Symposium Sessions

Commercial Space Stations Underscore the New Route to Orbit

Written by: Jeff Gardner

Four new space stations are in a race to orbit. Commercial space station executives told an audience at the 41st Space Symposium on Wednesday that their companies are eager to scale up on the capabilities that the International Space Station has proven for more than 25 years. 

As the ISS faces a planned retirement and deorbiting in the early 2030s, four planned commercial stations, spearheaded by Vast Space, Axiom, Blue Origin, and Voyager/Airbus, are looking to serve a variety of roles in microgravity: in-space manufacturing, medical research, and even space tourism.  
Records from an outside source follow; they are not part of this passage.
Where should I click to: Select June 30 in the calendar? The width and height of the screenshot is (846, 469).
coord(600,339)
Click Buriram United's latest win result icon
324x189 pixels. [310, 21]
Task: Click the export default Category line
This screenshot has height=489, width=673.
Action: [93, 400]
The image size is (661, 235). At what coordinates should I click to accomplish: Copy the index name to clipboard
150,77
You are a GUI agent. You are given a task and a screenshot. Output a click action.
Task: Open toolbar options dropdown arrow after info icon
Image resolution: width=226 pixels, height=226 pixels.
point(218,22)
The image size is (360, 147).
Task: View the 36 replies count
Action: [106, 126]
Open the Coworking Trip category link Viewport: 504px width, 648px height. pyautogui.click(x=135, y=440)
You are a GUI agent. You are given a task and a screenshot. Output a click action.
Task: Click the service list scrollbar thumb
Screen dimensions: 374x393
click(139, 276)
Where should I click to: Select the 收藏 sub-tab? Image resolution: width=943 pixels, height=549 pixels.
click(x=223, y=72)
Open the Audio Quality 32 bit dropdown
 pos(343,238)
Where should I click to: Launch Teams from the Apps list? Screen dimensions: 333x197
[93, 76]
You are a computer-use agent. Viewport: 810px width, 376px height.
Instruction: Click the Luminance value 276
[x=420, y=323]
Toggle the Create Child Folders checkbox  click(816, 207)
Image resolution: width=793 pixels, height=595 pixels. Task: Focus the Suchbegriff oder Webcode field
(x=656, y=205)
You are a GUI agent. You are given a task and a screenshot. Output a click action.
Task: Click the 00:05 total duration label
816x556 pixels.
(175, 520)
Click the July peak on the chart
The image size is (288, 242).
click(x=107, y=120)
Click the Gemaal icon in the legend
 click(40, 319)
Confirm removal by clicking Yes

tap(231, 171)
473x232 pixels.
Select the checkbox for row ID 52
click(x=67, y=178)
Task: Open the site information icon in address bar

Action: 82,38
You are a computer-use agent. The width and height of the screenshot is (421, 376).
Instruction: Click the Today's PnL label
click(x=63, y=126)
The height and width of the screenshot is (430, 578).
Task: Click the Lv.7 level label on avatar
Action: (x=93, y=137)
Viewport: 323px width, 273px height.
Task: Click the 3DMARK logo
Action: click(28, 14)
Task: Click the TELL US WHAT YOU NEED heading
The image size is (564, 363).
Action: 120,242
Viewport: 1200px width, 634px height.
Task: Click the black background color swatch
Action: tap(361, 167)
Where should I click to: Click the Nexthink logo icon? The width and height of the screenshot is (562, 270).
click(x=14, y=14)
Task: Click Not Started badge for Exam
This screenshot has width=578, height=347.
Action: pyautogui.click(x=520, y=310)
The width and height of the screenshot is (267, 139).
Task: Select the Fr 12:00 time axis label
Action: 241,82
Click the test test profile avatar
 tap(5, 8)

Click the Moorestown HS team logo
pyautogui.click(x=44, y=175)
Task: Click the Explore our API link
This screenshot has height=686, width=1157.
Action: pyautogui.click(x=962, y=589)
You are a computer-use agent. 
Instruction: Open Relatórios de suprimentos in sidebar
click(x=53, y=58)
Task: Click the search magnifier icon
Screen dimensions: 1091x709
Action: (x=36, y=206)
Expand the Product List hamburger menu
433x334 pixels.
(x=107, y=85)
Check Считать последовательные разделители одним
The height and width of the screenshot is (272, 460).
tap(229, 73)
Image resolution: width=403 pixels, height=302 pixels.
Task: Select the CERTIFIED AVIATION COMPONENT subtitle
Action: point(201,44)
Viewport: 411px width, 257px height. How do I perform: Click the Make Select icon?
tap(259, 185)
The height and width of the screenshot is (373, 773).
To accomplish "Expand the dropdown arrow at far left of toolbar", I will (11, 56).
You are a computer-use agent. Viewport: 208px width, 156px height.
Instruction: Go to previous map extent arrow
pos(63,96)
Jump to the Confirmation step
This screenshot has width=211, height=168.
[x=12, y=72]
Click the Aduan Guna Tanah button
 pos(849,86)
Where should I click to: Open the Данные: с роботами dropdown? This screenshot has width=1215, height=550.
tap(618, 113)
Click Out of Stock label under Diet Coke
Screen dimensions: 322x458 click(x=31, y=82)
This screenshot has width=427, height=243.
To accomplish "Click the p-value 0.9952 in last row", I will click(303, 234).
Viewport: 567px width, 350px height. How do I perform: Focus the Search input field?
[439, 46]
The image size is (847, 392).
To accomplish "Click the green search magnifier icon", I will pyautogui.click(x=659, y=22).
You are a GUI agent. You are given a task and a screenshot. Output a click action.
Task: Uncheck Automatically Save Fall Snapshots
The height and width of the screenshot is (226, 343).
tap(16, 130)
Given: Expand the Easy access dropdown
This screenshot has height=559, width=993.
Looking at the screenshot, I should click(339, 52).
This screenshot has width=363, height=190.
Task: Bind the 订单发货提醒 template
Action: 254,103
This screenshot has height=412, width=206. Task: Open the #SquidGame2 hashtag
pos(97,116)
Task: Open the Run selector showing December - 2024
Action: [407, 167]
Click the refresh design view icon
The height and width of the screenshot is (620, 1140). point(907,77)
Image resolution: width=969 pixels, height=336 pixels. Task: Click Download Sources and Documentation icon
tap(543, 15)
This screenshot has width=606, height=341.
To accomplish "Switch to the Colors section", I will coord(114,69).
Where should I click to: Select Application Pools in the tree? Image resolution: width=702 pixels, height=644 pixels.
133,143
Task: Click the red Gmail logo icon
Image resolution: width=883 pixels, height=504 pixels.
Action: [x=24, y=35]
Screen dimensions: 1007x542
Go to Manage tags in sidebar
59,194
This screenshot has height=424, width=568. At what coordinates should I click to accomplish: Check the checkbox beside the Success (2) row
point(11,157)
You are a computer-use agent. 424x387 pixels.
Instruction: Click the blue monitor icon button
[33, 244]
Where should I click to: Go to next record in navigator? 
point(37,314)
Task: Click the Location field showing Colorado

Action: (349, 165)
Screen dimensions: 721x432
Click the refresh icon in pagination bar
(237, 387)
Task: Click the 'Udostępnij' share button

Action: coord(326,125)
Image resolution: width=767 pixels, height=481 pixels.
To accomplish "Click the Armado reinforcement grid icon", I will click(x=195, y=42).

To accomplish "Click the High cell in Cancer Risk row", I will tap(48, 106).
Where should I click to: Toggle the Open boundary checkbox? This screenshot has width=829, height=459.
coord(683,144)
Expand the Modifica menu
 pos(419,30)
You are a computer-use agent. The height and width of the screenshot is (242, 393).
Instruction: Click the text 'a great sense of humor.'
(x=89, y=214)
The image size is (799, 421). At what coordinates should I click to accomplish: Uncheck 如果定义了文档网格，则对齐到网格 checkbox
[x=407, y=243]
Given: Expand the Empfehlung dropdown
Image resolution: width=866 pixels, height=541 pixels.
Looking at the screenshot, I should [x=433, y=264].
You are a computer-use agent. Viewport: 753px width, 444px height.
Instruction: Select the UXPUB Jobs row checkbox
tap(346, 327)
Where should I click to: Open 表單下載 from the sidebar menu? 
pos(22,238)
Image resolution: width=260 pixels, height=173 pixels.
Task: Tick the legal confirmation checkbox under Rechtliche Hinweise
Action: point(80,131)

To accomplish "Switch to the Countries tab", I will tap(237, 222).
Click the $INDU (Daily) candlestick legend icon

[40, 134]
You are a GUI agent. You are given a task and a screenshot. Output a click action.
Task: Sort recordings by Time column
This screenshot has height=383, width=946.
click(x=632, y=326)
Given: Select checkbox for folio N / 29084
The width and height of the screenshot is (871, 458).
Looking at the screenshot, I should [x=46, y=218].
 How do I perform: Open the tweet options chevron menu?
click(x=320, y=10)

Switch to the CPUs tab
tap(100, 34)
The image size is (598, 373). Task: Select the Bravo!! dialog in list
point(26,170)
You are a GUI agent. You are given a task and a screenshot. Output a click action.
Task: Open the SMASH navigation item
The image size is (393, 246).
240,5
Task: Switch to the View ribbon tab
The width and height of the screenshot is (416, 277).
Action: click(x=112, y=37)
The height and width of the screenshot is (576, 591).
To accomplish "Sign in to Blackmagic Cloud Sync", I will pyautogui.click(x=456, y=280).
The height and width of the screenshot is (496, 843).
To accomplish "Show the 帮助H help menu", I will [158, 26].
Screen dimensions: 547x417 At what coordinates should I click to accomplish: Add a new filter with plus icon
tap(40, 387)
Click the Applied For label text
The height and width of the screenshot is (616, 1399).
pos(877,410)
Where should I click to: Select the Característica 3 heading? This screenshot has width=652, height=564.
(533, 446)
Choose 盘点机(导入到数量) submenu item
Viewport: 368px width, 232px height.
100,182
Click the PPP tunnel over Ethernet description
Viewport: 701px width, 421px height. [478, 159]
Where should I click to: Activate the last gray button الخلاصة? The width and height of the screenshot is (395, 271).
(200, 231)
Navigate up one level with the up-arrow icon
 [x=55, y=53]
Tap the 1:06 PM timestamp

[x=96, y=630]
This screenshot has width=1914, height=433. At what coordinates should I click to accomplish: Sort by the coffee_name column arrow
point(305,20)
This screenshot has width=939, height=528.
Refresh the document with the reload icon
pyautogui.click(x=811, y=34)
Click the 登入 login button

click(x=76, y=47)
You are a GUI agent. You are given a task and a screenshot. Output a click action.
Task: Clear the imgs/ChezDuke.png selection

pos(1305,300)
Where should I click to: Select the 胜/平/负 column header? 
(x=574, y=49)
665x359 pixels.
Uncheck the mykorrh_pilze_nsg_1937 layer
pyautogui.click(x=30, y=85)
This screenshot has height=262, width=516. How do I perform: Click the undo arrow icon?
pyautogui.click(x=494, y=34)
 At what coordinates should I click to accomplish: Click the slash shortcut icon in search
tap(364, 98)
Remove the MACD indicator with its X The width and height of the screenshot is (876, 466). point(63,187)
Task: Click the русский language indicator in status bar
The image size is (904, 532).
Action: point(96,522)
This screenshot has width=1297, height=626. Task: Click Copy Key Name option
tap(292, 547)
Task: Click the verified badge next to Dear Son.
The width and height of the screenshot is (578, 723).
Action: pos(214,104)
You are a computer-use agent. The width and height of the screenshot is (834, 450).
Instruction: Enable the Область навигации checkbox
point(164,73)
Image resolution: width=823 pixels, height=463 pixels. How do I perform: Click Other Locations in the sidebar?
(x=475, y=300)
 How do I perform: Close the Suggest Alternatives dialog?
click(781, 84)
“The ISS has been fantastic. It’s been great for doing experiments, but how do we scale that? How do we take it to volume?” said Starlab CEO Marshall Smith. “That’s what these new stations are designed for.”  

Commercial Stations ‘A Logical Continuation’
Plans to launch a commercial space station to maintain continuous human presence in low Earth orbit have been in development for years. 

“Commercial is no longer a supplement to government services. In many ways, it is leading innovation,” said former executive secretary of the National Space Council Chirag Parikh at the 41st Space Symposium. “The opportunity here is enormous.”  

Vast Space CEO Max Haot drew parallels between commercial space stations and commercial launch capabilities. NASA once used its own space shuttles to ferry astronauts to the ISS, but now, the agency relies on SpaceX for these operations. Haot sees commercial space stations as the logical continuation.  

“The success story already exists. The business model already exists,” Haot said. “This is the next step.”